» TASK INSTRUCTIONS
Recast the data as a numbered list, beginning at the line that contains "Open Ver disponibilidad" and stopping after the line that contains "point(146,89)". Leave out any blank lines.

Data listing
* begin *

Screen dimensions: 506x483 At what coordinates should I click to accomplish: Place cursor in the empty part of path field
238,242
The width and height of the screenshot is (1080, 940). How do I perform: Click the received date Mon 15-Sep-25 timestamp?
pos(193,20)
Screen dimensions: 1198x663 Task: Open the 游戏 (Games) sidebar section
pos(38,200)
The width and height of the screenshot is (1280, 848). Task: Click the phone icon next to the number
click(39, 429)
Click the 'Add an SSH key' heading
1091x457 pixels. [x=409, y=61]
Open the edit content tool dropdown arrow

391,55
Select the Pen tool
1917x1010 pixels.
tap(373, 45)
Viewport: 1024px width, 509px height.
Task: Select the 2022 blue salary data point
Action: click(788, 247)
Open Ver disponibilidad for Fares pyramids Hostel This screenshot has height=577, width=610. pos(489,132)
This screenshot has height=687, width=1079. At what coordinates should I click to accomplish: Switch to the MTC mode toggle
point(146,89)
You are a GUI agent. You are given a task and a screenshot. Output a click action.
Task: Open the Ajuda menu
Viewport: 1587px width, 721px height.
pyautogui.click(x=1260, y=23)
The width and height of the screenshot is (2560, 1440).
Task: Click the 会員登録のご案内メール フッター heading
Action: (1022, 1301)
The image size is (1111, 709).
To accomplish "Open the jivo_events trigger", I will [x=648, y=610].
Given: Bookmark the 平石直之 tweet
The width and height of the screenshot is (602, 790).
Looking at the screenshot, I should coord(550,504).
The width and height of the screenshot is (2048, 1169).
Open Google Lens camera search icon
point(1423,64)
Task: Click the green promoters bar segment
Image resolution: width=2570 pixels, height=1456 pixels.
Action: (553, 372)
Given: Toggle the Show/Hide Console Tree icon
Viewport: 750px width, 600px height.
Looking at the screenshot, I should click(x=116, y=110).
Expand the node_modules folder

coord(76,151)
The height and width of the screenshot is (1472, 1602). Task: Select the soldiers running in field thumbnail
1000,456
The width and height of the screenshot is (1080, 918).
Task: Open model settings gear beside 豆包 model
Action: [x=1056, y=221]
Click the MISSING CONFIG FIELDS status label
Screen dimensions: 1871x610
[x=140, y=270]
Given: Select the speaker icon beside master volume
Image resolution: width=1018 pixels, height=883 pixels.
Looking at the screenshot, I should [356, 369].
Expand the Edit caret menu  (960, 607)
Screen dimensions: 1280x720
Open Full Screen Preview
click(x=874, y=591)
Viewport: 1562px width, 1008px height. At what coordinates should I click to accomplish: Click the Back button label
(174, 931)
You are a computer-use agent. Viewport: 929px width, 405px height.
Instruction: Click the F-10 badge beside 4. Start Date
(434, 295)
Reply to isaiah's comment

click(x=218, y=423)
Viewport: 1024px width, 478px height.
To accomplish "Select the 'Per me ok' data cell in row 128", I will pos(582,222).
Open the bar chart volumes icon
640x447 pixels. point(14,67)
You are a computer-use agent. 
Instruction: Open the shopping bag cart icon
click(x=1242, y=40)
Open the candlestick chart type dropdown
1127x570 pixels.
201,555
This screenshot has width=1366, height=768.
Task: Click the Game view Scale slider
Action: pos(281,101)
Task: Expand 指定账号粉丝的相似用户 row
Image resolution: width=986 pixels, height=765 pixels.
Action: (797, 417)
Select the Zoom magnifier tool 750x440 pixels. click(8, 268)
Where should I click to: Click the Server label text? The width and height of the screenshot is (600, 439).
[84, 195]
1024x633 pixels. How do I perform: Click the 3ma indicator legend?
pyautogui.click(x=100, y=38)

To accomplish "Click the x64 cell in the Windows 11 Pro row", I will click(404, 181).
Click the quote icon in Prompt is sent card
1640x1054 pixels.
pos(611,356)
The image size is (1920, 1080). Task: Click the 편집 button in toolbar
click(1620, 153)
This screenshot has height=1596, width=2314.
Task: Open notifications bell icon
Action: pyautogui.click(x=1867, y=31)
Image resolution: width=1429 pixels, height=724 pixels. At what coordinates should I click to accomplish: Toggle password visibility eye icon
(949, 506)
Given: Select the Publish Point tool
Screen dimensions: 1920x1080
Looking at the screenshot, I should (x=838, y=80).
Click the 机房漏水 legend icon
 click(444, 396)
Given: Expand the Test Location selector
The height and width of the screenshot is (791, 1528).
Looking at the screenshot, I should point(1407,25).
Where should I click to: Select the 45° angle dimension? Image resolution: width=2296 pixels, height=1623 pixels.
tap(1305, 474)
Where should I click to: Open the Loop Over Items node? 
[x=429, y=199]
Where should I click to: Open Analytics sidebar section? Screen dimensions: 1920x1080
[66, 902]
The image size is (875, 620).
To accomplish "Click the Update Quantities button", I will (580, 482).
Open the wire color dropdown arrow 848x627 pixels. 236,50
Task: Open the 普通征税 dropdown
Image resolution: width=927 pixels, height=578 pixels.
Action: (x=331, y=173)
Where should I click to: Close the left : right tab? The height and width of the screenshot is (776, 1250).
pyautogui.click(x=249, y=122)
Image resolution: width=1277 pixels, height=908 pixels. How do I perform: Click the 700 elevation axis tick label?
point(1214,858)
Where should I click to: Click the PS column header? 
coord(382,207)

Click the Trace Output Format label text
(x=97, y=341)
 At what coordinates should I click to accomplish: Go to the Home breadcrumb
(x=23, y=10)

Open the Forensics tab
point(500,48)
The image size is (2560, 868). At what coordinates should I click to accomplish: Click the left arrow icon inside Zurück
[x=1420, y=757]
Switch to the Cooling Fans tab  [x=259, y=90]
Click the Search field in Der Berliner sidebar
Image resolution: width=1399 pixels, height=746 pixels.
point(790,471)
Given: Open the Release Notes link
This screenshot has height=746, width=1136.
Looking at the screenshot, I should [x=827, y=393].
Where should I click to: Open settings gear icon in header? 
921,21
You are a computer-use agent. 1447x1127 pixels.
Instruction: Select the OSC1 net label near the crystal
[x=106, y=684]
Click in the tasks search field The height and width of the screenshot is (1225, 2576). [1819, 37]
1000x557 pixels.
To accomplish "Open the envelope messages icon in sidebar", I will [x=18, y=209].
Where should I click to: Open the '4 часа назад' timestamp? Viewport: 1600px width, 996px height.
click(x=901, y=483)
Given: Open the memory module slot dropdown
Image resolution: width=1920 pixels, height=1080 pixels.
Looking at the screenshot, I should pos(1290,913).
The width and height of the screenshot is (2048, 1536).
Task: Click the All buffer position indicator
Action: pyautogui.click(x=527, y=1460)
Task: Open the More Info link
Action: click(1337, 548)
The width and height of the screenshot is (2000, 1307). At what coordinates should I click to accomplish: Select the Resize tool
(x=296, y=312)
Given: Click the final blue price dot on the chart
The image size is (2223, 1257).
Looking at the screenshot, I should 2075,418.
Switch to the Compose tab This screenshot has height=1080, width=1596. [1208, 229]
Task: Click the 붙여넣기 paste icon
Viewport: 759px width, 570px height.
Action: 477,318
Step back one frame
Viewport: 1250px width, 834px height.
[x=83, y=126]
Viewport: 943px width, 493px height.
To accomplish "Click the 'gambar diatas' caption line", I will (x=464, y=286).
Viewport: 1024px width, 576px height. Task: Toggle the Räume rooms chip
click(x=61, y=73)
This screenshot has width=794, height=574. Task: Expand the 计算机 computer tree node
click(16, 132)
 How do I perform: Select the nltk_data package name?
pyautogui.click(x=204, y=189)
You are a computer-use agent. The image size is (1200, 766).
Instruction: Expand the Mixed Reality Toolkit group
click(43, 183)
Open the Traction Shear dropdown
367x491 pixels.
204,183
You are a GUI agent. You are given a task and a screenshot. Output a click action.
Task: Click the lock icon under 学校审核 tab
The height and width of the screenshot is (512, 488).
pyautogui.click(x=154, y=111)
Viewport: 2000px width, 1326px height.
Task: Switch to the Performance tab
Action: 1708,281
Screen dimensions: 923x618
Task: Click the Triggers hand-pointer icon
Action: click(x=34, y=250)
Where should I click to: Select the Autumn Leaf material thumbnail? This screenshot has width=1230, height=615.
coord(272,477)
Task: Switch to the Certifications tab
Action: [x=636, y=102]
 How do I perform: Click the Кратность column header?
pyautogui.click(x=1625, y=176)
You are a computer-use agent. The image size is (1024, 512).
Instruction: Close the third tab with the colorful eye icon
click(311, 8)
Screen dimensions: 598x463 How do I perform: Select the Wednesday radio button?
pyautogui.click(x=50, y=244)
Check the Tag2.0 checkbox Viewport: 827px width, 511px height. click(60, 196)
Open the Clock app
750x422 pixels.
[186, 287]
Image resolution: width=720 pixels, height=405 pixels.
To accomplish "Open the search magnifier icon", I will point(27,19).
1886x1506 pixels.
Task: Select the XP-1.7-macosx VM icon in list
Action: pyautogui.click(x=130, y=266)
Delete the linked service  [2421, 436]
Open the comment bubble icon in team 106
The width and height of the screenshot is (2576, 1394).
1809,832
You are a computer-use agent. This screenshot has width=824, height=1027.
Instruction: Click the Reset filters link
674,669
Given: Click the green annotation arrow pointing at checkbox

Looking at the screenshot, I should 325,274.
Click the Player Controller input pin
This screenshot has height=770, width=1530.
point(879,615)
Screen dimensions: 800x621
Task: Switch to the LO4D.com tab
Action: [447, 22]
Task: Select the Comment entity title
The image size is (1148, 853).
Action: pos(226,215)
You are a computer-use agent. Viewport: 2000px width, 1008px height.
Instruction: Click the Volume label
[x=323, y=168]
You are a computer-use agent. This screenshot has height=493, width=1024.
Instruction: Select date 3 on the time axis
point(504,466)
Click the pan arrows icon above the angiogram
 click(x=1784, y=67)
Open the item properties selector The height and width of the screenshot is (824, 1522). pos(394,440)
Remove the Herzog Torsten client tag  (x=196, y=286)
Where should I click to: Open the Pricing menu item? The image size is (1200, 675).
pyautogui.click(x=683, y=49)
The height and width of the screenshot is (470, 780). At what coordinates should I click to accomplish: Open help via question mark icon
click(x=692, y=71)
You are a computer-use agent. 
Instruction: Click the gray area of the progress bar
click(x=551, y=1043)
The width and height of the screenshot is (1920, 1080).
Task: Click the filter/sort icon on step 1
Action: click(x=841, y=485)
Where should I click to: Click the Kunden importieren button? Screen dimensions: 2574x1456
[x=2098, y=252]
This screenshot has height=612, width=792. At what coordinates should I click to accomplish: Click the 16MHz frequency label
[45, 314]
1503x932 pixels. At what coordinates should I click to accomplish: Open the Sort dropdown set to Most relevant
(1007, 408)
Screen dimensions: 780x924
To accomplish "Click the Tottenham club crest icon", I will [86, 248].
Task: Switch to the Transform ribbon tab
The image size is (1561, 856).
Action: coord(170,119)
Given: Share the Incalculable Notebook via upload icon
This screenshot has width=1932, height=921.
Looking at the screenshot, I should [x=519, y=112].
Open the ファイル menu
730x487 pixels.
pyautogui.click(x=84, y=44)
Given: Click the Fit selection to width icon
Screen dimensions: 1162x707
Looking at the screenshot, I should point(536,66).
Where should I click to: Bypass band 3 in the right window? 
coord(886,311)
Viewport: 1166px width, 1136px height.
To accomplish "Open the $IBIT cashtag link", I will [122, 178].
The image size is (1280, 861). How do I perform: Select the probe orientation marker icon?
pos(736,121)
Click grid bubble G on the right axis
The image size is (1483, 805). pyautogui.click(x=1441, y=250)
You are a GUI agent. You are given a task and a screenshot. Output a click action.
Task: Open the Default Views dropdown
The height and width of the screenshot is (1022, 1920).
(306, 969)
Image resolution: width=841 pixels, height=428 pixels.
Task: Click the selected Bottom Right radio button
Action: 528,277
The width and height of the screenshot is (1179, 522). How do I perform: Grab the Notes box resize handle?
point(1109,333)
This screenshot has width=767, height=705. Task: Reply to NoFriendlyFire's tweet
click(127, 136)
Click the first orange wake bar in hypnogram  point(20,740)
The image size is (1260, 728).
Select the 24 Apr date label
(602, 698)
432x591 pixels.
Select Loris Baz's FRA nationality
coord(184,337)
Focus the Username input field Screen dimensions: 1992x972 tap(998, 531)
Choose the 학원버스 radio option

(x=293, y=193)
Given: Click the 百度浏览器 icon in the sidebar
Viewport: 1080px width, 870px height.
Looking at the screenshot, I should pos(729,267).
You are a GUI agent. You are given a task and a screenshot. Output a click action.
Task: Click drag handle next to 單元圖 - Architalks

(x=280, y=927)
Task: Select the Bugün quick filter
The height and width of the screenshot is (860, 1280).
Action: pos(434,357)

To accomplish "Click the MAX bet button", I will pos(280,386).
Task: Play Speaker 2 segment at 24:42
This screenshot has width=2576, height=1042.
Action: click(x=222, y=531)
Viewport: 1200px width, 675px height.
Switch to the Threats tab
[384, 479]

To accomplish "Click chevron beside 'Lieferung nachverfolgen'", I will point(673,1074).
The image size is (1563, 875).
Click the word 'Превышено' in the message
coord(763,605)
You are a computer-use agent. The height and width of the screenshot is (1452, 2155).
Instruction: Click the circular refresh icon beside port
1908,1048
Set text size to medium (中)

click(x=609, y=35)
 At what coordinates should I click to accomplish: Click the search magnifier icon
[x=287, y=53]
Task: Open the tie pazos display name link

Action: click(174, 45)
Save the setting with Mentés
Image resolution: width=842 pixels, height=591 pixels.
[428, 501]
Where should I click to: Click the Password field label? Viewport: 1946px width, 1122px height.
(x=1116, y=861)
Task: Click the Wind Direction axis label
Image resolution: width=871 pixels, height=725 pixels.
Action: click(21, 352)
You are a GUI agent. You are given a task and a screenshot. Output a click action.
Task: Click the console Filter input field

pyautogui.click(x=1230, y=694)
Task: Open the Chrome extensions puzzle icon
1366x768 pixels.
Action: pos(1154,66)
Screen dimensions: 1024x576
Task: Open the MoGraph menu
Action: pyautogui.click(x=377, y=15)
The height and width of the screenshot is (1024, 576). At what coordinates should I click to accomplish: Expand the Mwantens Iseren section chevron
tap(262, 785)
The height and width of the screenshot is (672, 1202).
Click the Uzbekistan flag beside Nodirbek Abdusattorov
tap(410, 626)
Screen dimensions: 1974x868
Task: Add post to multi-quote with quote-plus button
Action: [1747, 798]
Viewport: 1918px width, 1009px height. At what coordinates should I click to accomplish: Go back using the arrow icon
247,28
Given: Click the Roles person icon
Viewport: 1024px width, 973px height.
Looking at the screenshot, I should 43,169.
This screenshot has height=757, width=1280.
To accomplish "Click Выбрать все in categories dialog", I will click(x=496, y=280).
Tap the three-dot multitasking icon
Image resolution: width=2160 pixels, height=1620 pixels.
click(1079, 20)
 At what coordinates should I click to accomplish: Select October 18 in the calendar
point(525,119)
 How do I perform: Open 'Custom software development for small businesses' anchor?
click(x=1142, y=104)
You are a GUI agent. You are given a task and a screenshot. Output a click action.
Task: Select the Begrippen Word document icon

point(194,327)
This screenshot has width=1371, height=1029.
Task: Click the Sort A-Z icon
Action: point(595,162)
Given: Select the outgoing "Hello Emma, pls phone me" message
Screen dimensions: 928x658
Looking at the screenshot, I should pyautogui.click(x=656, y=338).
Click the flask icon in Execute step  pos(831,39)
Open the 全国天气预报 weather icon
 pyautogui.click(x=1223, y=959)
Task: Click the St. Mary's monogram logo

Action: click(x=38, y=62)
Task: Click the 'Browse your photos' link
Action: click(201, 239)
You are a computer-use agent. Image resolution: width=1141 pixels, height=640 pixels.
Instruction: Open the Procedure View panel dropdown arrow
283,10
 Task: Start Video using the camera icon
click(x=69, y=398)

* end *

» PROBLEM SOLUTION
1. Open Ver disponibilidad for Fares pyramids Hostel This screenshot has height=577, width=610. pos(489,132)
2. This screenshot has height=687, width=1079. At what coordinates should I click to accomplish: Switch to the MTC mode toggle
3. point(146,89)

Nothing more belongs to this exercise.